Pero a lo que vamos. De vuelta a Europa, recaló en Cádiz en octubre de 1705, en plena Guerra de Sucesión española. Gibraltar fue bloqueado y Labat no pudo seguir su viaje a Italia. Escamado, el prior de su orden lo alojó de mala gana en su convento (Labat no llevaba hábito de capa negra). De modo que, tomando notas, durante cuatro meses deambuló por Cádiz mayormente, siglo y pico antes de La Pepa. Sus impresiones son las que siguen, escritas algunas con pleno dominio de una de las más bellas artes: la maledicencia. Los cronistas locales han referido las andanzas del gordo dominico. Pero se nos antoja una revisitación.

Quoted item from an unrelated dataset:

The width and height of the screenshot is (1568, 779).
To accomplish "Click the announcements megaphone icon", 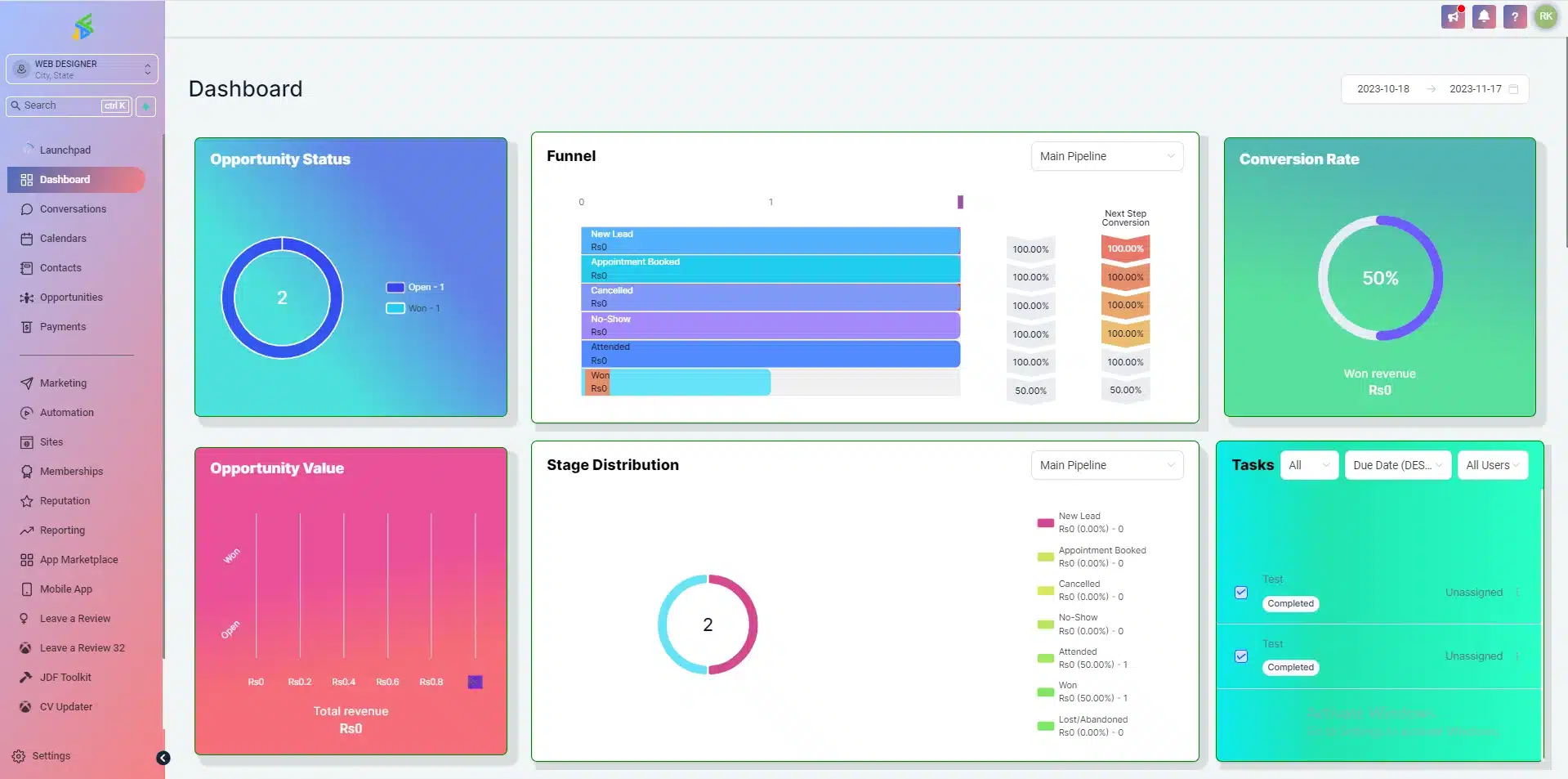I will click(x=1453, y=16).
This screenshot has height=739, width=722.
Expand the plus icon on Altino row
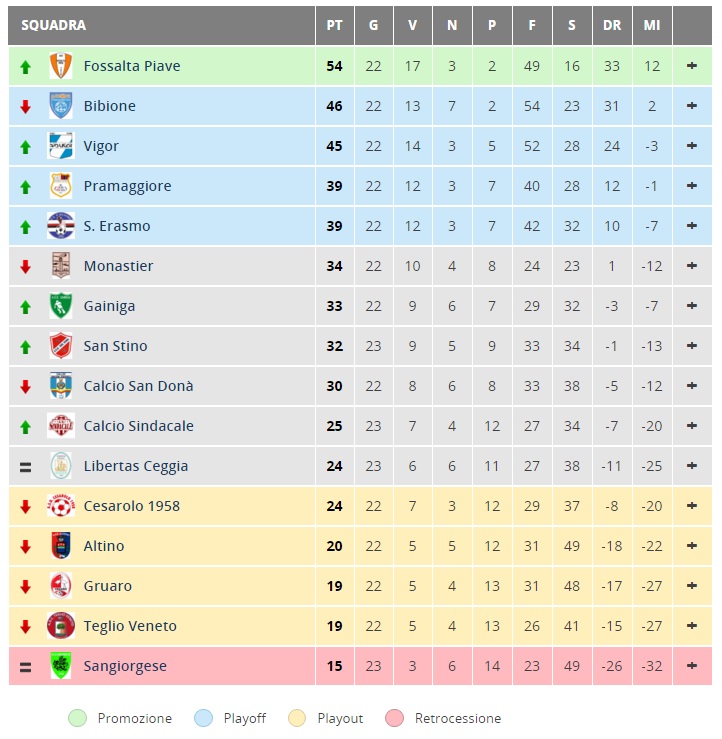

En su tiempo, a decir de Labat, dos tercios de los gaditanos lo formaban los ociosos y los informadores. Le pareció el español una lengua bella en boca de las mujeres, no así en la de los hombres (éstos hacían desagradables movimientos de boca). Estudió a fondo las fortificaciones de Cádiz junto al mar. Se fijó en el vestir de las gaditanas, que hacían uso del guardapiés, el cual incitaba al recato y, por ello mismo, al erotismo solapado. Los gaditanos dedicaban gran tiempo a la holganza y a rendir visitas en casas ajenas (de ahí el alto número de hurtos en la ciudad). Le extrañó que nadie llevara sombrero (los gentiles de la bahía decían que dificultaba la respiración craneal, con riesgo de apoplejía).
La catedral de Cádiz le pareció insulsa. Hizo caso omiso al bulo que difundía la idea de que era la iglesia más antigua del mundo y que había servido de templo al mito de Hércules. Aconsejó no enfermar ni morir en la ciudad, sobre todo si el llamado a filas era pobre. Escribió que los finados que no pagaban los derechos funerarios eran expuestos un día entero en la Plaza Mayor, a fin de recoger limosnas y diezmos para su entierro. Si algo sobraba, se destinaba a misas por el difunto.
Léanlo, hay más. Sin ánimo de molestar en año tan señalado, dejemos de gritar "¡Viva la Pepa!" y gritemos esto otro: "¡Menos carnaval y más Padre Labat!".